A lot of the time I find that movie adaptations are not actually adaptations of the story at all, but rather the movies have taken a central premise from the book and then built a different story around that. Examples: Bladerunner, Children of Men, Apocalypse Now, The Shining.
I don't doubt that there are exceptions, but I'm struggling to think of any off the top of my head.


----------



## Sir Eowyn (May 26, 2020)

Dickens may have been paid by the word, but reading "Great Expectations," you never would know it. Funny enough,t he celebrated Lean adaptation of that I felt fell short of it, except for certain scenes like Miss Havisham. 

Back to Potter... the movies do indeed feature some of the best actors around, and gave a bigger audience to those like David Thewlis, Timothy Spall, Jason Isaacs. Do feel, though, that the story's essentially coreless. Now with Tolkien, even when they take liberties, usually that core still beats beneath it.


----------



## Ealdwyn (May 26, 2020)

Sir Eowyn said:


> Back to Potter... the movies do indeed feature some of the best actors around, and gave a bigger audience to those like David Thewlis, Timothy Spall, Jason Isaacs. Do feel, though, that the story's essentially coreless. Now with Tolkien, even when they take liberties, usually that core still beats beneath it.


The amount of world-building that went into Tolkien's works make it an unfair comparison in terms of depth. 😁
The thing about HP is that the core plot relies on established fantasy tropes and just places it in a boarding school setting. It's not doing anything partciularly original that hasn't been done a thousand times before and with more substance. As a kids book that doesn't matter so much but, reading it as an adult with exposure to more complex work, HP just doesn't stand up.


----------



## Sir Eowyn (May 26, 2020)

Yes, I didn't mean to compare it to Tolkien in that sense. Unfair, I agree.

But Roald Dahl, Lewis Carroll, etc. have endless depth, and it's there in every line they write. I don't much care if something's intended for children or not --- writing is writing. So happy that these others stand up.


----------



## TrackerOrc (May 26, 2020)

Sir Eowyn said:


> Little while ago I picked up all my old childhood favourites... C. S. Lewis, Lewis Carroll, Roald Dahl, etc. Wanted to see how they held up. And most of them held up beautifully.
> 
> Then Rowling... oh, man. I was actually shocked how badly written the Potter books are. Just uninspired, leaden prose. I used to love them as much as anyone... now, not at all. I got rid of them.
> 
> ...


I think because I've had so much indirect exposure to the books (and films) I've actually gone in with no great expectations (is that a pun?) and I'm enjoying them a lot so far.
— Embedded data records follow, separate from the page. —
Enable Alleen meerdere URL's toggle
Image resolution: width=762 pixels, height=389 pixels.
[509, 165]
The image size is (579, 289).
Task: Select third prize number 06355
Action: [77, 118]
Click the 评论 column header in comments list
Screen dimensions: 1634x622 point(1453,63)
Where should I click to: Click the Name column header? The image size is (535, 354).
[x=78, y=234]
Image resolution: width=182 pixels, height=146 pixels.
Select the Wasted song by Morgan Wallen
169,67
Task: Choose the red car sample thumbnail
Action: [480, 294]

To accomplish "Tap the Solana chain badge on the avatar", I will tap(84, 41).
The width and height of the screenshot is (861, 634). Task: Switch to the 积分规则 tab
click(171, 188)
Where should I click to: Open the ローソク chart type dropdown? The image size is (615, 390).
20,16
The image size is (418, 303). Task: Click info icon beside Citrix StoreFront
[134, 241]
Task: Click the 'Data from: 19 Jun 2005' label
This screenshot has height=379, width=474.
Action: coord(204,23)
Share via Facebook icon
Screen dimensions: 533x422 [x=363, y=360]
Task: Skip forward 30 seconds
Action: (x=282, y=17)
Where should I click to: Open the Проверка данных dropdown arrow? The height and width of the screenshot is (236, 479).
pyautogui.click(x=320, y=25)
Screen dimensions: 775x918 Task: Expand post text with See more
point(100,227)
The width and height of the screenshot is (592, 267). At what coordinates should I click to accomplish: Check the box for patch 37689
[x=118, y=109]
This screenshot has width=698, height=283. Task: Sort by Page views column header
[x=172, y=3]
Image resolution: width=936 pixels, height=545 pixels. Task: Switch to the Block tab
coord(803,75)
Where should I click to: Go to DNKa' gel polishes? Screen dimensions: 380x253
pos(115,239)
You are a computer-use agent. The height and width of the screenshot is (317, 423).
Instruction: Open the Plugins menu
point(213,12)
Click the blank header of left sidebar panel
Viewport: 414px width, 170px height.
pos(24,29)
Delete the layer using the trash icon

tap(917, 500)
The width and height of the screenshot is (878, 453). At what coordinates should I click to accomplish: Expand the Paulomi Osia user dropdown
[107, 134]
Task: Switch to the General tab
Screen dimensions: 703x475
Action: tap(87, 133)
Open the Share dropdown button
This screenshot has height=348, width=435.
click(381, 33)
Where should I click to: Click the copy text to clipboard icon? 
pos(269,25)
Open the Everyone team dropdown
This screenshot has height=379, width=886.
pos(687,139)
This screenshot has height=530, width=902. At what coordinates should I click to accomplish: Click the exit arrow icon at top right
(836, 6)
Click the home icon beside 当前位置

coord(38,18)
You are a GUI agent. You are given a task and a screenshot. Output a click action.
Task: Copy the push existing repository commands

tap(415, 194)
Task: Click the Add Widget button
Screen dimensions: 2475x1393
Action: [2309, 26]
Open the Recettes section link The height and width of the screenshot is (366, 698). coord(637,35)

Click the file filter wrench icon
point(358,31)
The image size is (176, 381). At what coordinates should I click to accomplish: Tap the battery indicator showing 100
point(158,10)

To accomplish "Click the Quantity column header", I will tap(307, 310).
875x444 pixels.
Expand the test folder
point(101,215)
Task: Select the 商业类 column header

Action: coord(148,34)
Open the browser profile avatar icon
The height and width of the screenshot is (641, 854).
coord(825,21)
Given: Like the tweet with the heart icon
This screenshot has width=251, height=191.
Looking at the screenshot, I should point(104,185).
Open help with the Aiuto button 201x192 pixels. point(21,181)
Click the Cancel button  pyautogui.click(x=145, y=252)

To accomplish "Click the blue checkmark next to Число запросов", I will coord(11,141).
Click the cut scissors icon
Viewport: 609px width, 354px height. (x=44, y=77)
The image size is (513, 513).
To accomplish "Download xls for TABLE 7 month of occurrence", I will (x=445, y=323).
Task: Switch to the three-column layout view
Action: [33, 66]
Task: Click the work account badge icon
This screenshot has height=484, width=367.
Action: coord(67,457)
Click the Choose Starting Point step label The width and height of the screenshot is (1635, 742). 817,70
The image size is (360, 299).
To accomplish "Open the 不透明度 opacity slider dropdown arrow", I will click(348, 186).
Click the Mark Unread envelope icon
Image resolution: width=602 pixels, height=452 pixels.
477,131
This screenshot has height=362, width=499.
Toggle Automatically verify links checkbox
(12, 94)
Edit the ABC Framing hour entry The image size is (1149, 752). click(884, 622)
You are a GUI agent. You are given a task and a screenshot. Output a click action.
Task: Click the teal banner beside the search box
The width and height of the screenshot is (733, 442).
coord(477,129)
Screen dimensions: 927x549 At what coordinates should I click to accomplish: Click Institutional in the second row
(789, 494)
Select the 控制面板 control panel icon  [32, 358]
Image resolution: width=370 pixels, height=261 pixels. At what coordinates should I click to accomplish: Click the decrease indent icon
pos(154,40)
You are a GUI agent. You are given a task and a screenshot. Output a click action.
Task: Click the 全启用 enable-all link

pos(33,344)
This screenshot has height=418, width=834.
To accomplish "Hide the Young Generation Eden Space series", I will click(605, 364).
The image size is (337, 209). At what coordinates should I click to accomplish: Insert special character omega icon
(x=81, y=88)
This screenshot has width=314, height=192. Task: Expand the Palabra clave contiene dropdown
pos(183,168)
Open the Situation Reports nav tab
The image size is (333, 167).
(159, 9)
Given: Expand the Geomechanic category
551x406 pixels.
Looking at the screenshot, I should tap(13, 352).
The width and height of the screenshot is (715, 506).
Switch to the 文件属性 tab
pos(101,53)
I haven't been expecting anything like great literature, or an immersive world view like Tolkien or Donaldson et al so I've been happily surprised at hwo well I've taken to them.


----------



## Sir Eowyn (May 26, 2020)

TrackerOrc said:


> I think because I've had so much indirect exposure to the books (and films) I've actually gone in with no great expectations (is that a pun?) and I'm enjoying them a lot so far. I haven't been expecting anything like great literature, or an immersive world view like Tolkien or Donaldson et al so I've been happily surprised at hwo well I've taken to them.



Are you referring to Dickens, or Potter? If the latter, yeah, great literature it ain't. Visually, though, a couple of the later films are alright. And of course, great character actors.


----------



## TrackerOrc (May 27, 2020)

Sir Eowyn said:


> Are you referring to Dickens, or Potter? If the latter, yeah, great literature it ain't. Visually, though, a couple of the later films are alright. And of course, great character actors.


Oops, Potter I meant.
I’ve read Dickens but can’t say I’m a huge fan.


----------



## Aldarion (May 28, 2020)

I used to like the books, once. Now, I still enjoy them, but don't think them particularly interesting - brainless entertainment at the same level as Paolini's _Inheritance Cycle_ (though latter is arguably _even worse_). That is to say, I read them when I don't feel like using my brain and also don't feel just staring off into distance. Naturally, I haven't read them for some years, as nowadays I go out for walk or draw something rather than waste my time.


----------



## The Golden Flower (Apr 28, 2021)

Aldarion said:


> I used to like the books, once. Now, I still enjoy them, but don't think them particularly interesting - brainless entertainment at the same level as Paolini's _Inheritance Cycle_ (though latter is arguably _even worse_). That is to say, I read them when I don't feel like using my brain and also don't feel just staring off into distance. Naturally, I haven't read them for some years, as nowadays I go out for walk or draw something rather than waste my time.


I don't think it is fair to call Potter bad. Is it a work of great literature, probably not, but it certainty is not bad. As for _Inheritance Cycle,_ I can agree that it was poorly written, but Paolini was quite young at the time. Harry Potter is geared towards kids, but the themes are timeless and the magical wizarding world captivates the imagination. I personally think that Potter is well written, at least for the age group it is meant for, and is, in my eyes, a classic.


----------